Rectal simian-human immunodeficiency virus transmission in macaque models can be prevented by intermittent PrEP dosing. The Preexposure Prophylaxis Initiative (iPrEx) study found that daily oral emtricitabine-tenofovir disoproxyl fumarate (TDF/FTC) decreased HIV infection by 44% among 2499 high-risk MSM. Men with detectable levels of TDF or FTC in plasma and peripheral blood mononuclear cells experienced more than 90% protective effect, emphasizing the importance of adherence. In iPrEX and other studies, PrEP was generally safe and well tolerated. However, it appears that TDF use is associated with a small but significant decrease in mean bone mineral density.
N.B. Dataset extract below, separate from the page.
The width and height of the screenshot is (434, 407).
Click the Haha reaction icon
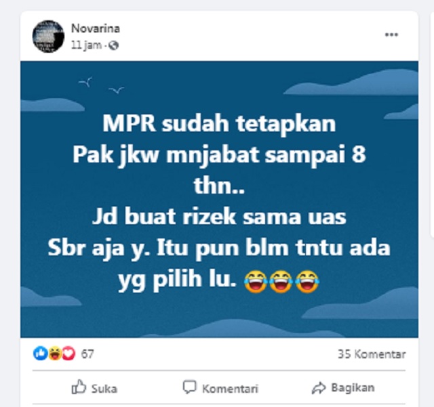coord(55,354)

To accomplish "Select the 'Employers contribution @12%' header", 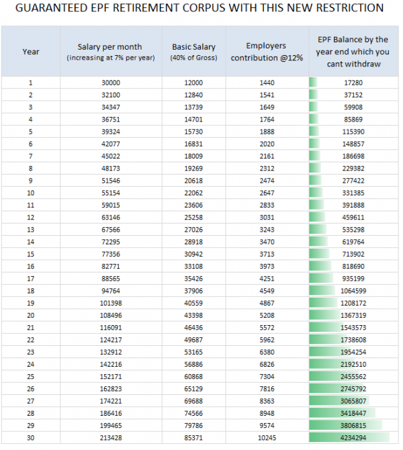I will (267, 52).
No risk compensation has been demonstrated, but this remains an area of potential concern when PrEP is used outside the setting of a placebo-controlled trial. Numerous PrEP trials in MSM are currently underway.
Oral FTC/TDF is effective in preventing HIV infection among MSM. Optimal PrEP agents and dosing regimens now need to be identified. Understanding the patterns of and impediments to PrEP use among MSM is vital and these should be monitored in ongoing demonstration projects and open-label studies.